Chinese spice oil makers threaten Indian market

Written by Rajesh Ravi | Kochi | Updated: Jun 30 2009, 04:27am hrs
The entry of Chinese companies into spice oil and oleoresin manufacturing could threaten Indian domination in the sector, sources said. China is seen picking up the skills of the trade and has emerged successful in manufacturing chilli oleoresins. The nation is likely to give Indian firms tight competition in the days to come. At present, India enjoys 70% of the global oleoresin market of around $250 million.

While one section of the Indian industry argues that India will face tough competitions in the days to come and find itself overtaken, another section feels that China is way behind in technology. "India can leverage the Chinese presence to get cheaper intermediate products, which can be re-processed to add value. At present Chinese made oleoresins are raw and not made to international food standards," VJ Kurian, chairman of the Spices Board, told FE. Indian oleoresin makers are already utilising the oleoresins made in China to make products that are more advanced. Reports suggest that India imported around 400-450 tonne of crude oleoresins from China during 2008-09.

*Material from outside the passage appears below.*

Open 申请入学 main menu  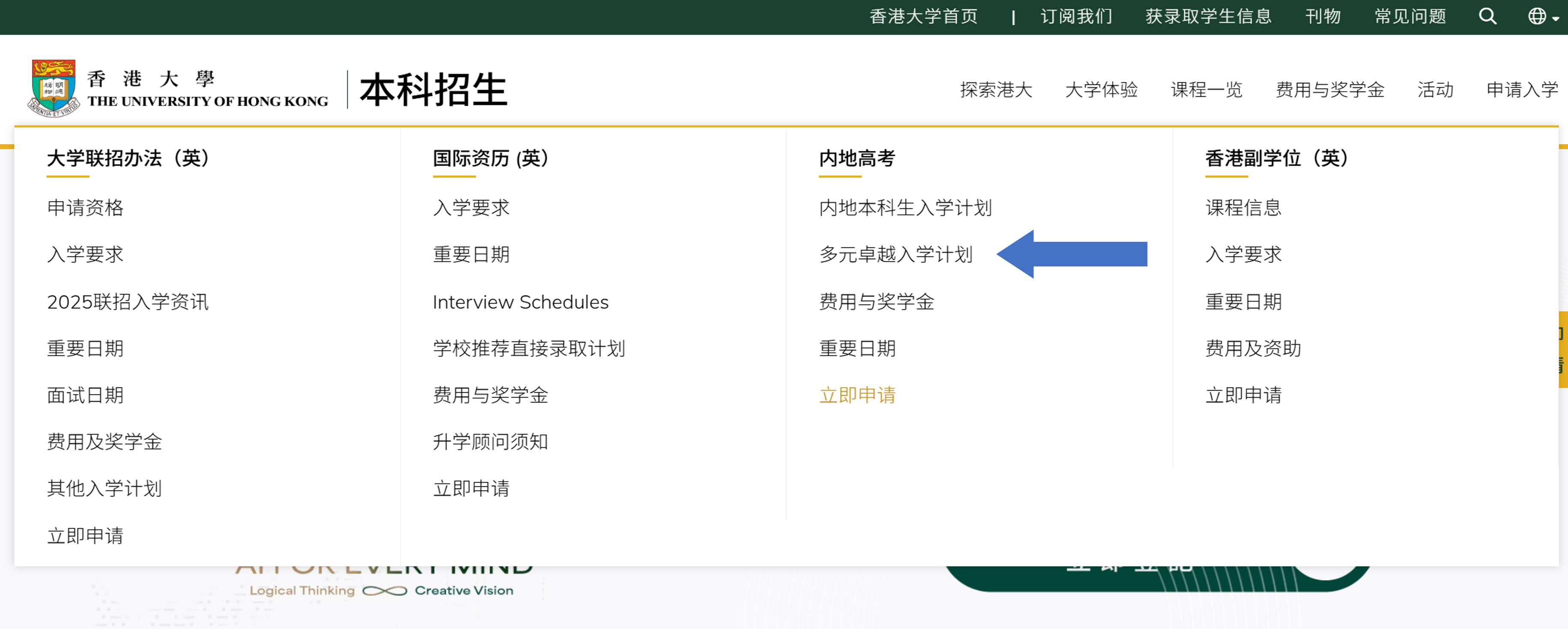click(1521, 90)
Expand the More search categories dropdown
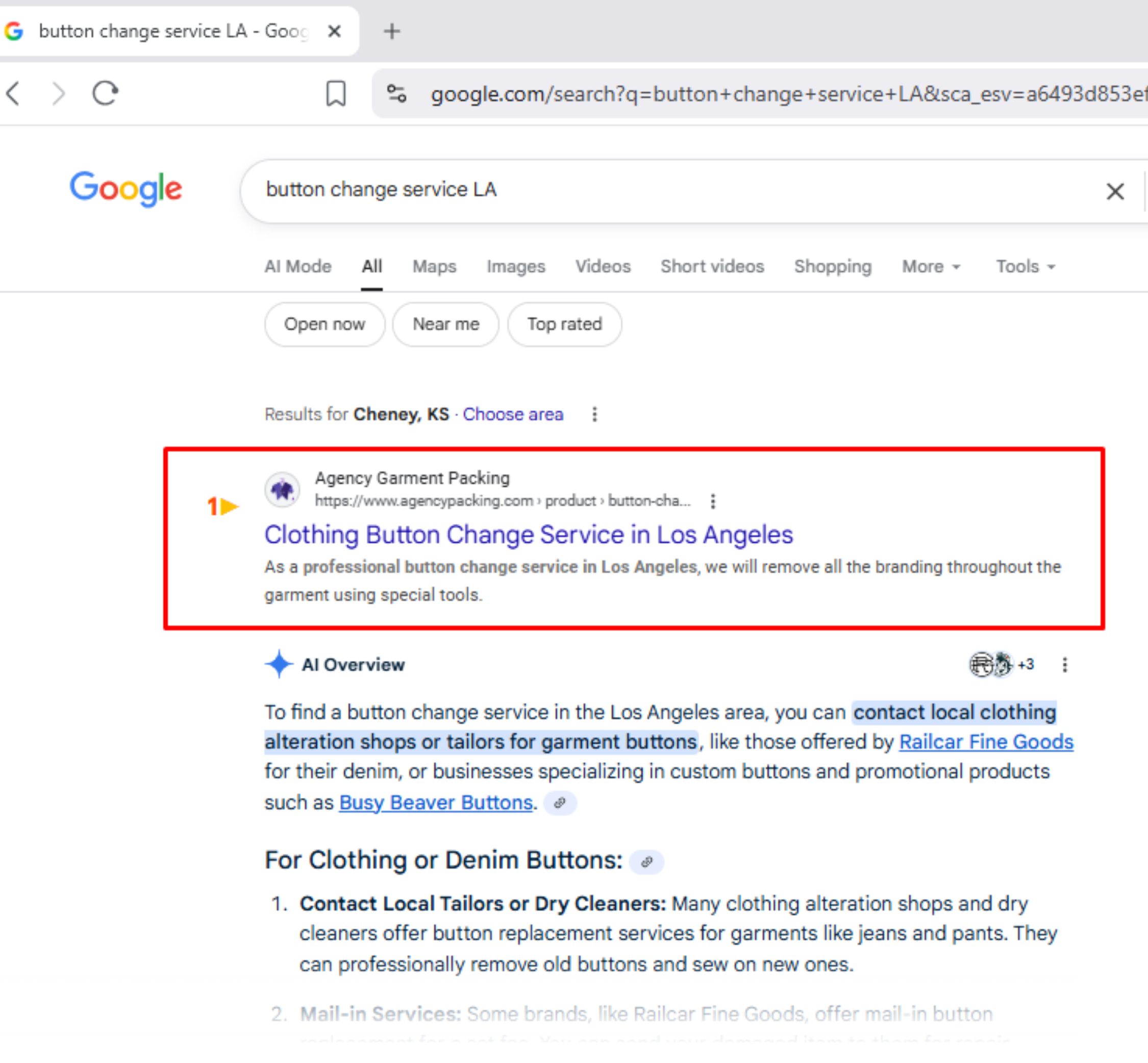Screen dimensions: 1148x1063 (x=931, y=267)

Oleoresins are suitable and highly flexible for the new trends in the food processing industry. It provides competitive advantages, is economical and has great flexibility in formulating new products. Spice oleoresins are largely used by the food processing industry. India is capable of manufacturing oleoresins and natural oil extractions from almost 42 different spice products. They are obtained by solvent extraction. These isolates serve as convenient and hygienic substitutes for raw spices in food products. Chilli and pepper oleoresins contributed around 80% of India's oleoresin export of 6,850 tonne in 2008-09, according to Spices Board data. Turmeric, ginger, cardamom and others contributed the rest.

China produces mainly chilli oleoresins from the paprika variety, while India has the advantage of expertise in the whole range of spices. "China is known to farm only a limited variety of spices while India enjoys dominance in a whole lot of spices," VJ Kurian said. He believes that Indian companies can scale up to derive benefits from its domain expertise. Indian spice processors needed to scale up capability and quality standards to meet the challenge posed by China, sources added.

Some trade experts see Indian companies shifting base to China to escape from the stringent pollution standards enforced by the Indian authorities. "Multinational processors turned to Indian in the 80s when the grinding industries faced actions in the developed world due to the pollution problems. An Indian company has recently shifted its marigold color extraction plant from Tamil Nadu to China when authorities objected to the pollution," a leading spice exporter told FE.

The state-run Spices Board is keenly watching the developments in China and studying the implications and advantages they offer to the Indian industry, board sources said.